The decision was made by Ryan Walters, Oklahoma’s state superintendent of education. “The Bible is one of the most historically important books and a foundation of Western civilization, along with the 10 Commandments.”justifies the official. “This is less of an educational directive than a crucial step to ensure that our students understand the core values ​​of our country, and its historical context.”he adds. The superintendent is elected in the United States, and Ryan Walters, a Republican, took office in the fall of 2022, attacking the ideology woke which he says is rampant in the Oklahoma school system.

In a conservative state, his decision was received rather positively, although one local Democratic official did denounce the initiative as unlikely to improve Oklahoma’s education ranking. The state is indeed at the bottom of the country, and Ryan Walters should seek “to educate students rather than evangelize them”deplores this elected official. An association campaigning for the separation of Church and State describes a “Christian nationalist” that attacks religious freedoms. A UCLA law professor wonders whether such a measure violates the Constitution.
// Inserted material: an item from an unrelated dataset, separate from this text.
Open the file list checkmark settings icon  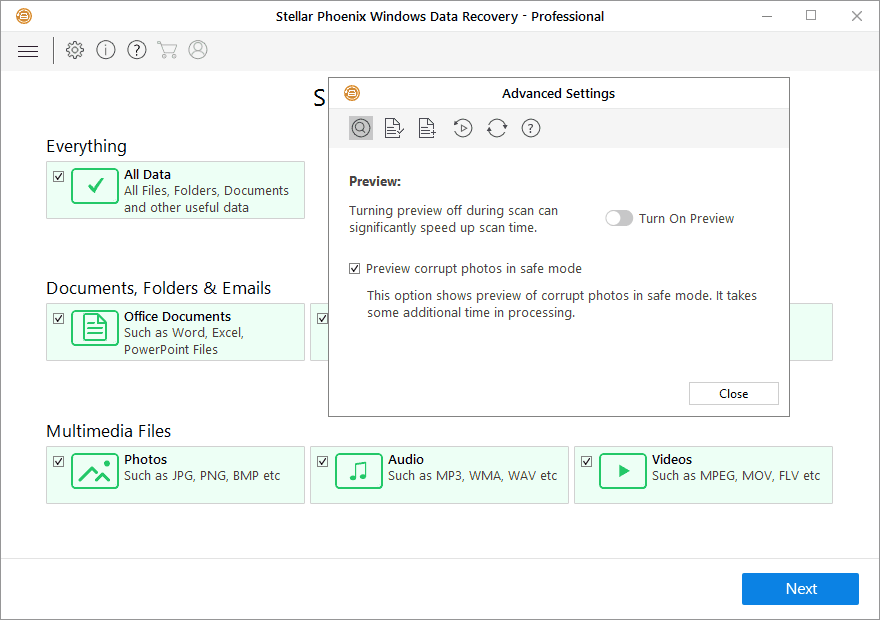pyautogui.click(x=394, y=128)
But the Supreme Court, which Donald Trump has shifted far to the right by appointing three conservative justices, would not necessarily respond favorably. For Ryan Walters, the separation of church and state is a myth, since nothing mentions it in the Constitution. On Twitter, he explained that even if the left gets annoyed, we are not rewriting history.

The debate is not unique to Oklahoma. What is described as Christian nationalism is gaining ground in other American states, as well as in some European countries. In Louisiana, a few days ago, the Republican governor asked that the 10 commandments be posted in all public schools. The measure will be challenged in court. In Oklahoma, the local Supreme Court already rejected a project for a state-funded Catholic school. The principal would have been a practicing Catholic and the students would have had to go to Mass.

More than a dozen states, reports the Washington Postare preparing or have prepared a law that would authorize the presence of a chaplain, voluntary or not, in public schools. The federal Supreme Court, with a conservative majority, did not let Maine prohibit the payment of public money to religious schools. It also sided with an American football coach, fired by his school for having prayed in the middle of the field.